夢野香苗 (キューピッド) 享年七十五歳

 幼少から恋愛話が大好きで、老後は県に知らぬものなしとまで言われる程のお見合いおばさんになった。

 マドンナだった彼女の大親友であり、二十歳の頃は彼女の恋愛を面白がる性格的に、信用がおけない人物だった。だが、今思えば私と彼女の仲を取り持つ様な言葉を耳にした覚えは少なくない。

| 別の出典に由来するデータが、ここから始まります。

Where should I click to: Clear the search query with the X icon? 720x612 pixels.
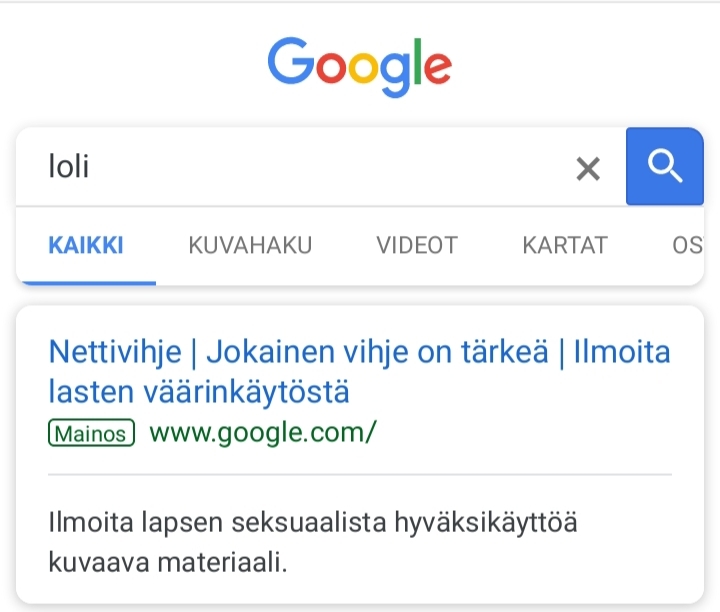point(588,169)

 七十五歳の同窓会で、彼女が引き合わせる事に唯一失敗したのが私だと溢した。もし、私が素直に彼女に告白していたら……いや、分かっている。そんな事で運命も寿命も変わったりはしない。


鈴木巧 (ボーノ) 享年72歳

 彼のあだ名の由来は同級生でも男性だけが知っている。

 なぜならその由来は煩悩の訛り言葉なのだ。男子学生の間ではエロ本収集家のボーノは有名人だった。かねてから計画していたらしく、四十歳で脱サラした彼は街コン運営を始めて大成功。尚、私と親友が行った合コンは彼の初めての企画だったが、確かに気の利いたシステムが多く見えた。そして、そこにはスポンサーの実業家と、彼の妻でもあるキューピッドの惜しみない協力があった。


山田太郎 (太郎) 享年七十二歳

 学生当時は名前もさることながら、兎角目立たない男だったが、七十歳の同窓会で特別養護老人ホームに入所することを告げられた時は驚いたものだ。

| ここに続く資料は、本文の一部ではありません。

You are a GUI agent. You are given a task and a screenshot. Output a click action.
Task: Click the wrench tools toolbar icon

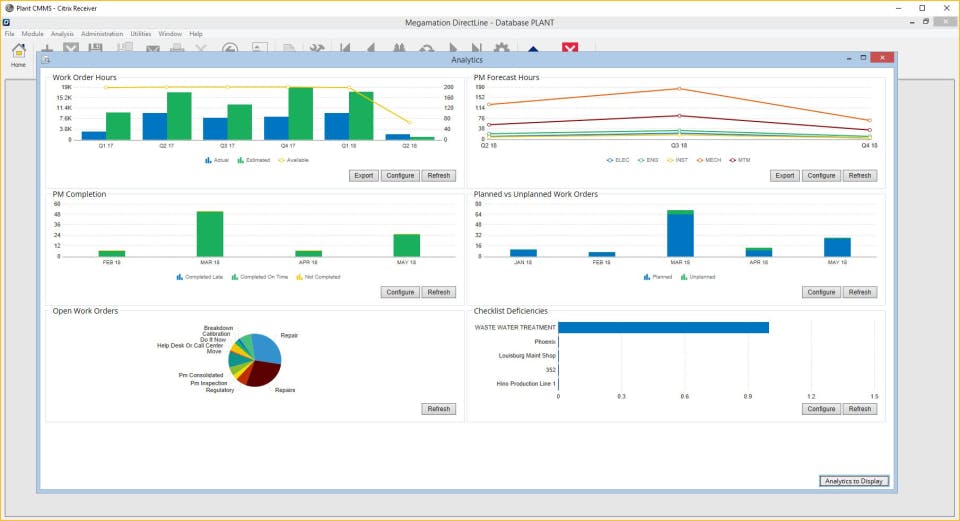(x=317, y=48)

「僕の人生はもう満足した。認知症状も出てきたし、不器用にもなってできることは少ない。後は少しでも長生きして家族を楽にさせる年金畑になれればいい」

 彼はそう語った。それは万人に誇れたことではないが、死、というものをよく考えた私にとってはたまらなく強い男に見えたものだ。

 だが、その願いは二年しか保てなかった。本人の意図はどうあれ、家族や孫には愛されていた。彼の葬式は、非常に豪勢な見送りだった。


松井武 (まつたけ) 享年六十七歳

 名前から安直についたあだ名だったが、ある揶揄に気づいた中等学校の日、とんでもいなく悲しい気持ちになったらしい。

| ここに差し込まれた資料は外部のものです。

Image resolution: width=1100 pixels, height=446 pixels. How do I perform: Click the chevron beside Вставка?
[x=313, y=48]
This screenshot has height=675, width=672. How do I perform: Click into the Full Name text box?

 とはいえ、私の同級生の内ではボーノに次ぐ下ネタ王だった。彼が六十五歳の同級生でキューピッドにした会話は今も忘れない。ボケ防止に洋服を作り始めたと言った彼女に、彼は子供は何人作ったのかと問い会場を爆笑の渦に包んだ。そういえば、あの頃から同級生の男女に下ネタが流行した。性的な興奮ではなく、単純な笑いとしてそれを受けとる歳が、あの頃から始まったのかもしれない。


朝丘小春 (ハレルヤ) 享年六十八歳

 明るく、活発で口喧嘩より拳を握るのが早い女性だった。

 工場勤務の勤労者で、当時には珍しい共働きだった。夫はあの、まつたけだ。御想像に漏れず、ハプニングと喧嘩が絶えない賑やかな夫婦だった。

 気丈な彼女が泣いたのは、まつたけの葬式が初めてだった。闘病中、まつたけは彼女に「俺が死んだら再婚しろ」と言ったらしい。ハレルヤは「この歳であんたよりいい男なんか探せるかバカ」と言って泣いた。そして、その翌年の春、彼の元へ旅立った。


佐藤君代 (メガネ) 享年八十三歳

 絵にかいた様な優等生で外見からメガネと呼ばれた。

 七十歳の時、国際結婚だった夫が死に、私に告白をした。彼女曰く、お互いに寄りかかる杖が必要だという事だが、私はそれを断った。彼女はやっぱりと笑っていたが、時々思う。私がもし彼女の杖となっていたら彼女の人生は、どう変わっただろう。


花岡花子 (メルヘン) 享年八十一歳

 同級生の結婚第一号だった。

 孫の婚約者を拝み、ひ孫が生まれる事を楽しみに激しい闘病生活を送った。ひ孫の産声を聞いた夜、目的を果たしたと言わんばかりに穏やかに逝った。彼女は知らないがひ孫の名前は笑花えみか。あえて言うのも野暮だが、その文字はメルヘンにあやかったものではないかと思う。

 

……


 そこの彼は大将というあだ名だった。

 その名の通りガキ大将だった彼は刑事になって殉職した。幼少期、彼の右腕だったのは転校生の天狐だった。


 天狐は、転勤族の特徴だろうか。場になじむのが早くとりいるのが上手かった。小学5年の春に来て、秋にはもう席がなかった。そんな彼も、このクラスを大好きだった。

 天狐は大人になって、海外に住みながらも同窓会には皆勤賞だった。

 転校で沢山の学級を知る彼が太鼓判を押すのだから、やはり私は良い学級、友に恵まれたのだろう。


 目を閉じると思い出す。

 彼女の優しい笑み。友と組んだ腕の温度……私の誇らしい宝物は、全て過去に出そろっていた。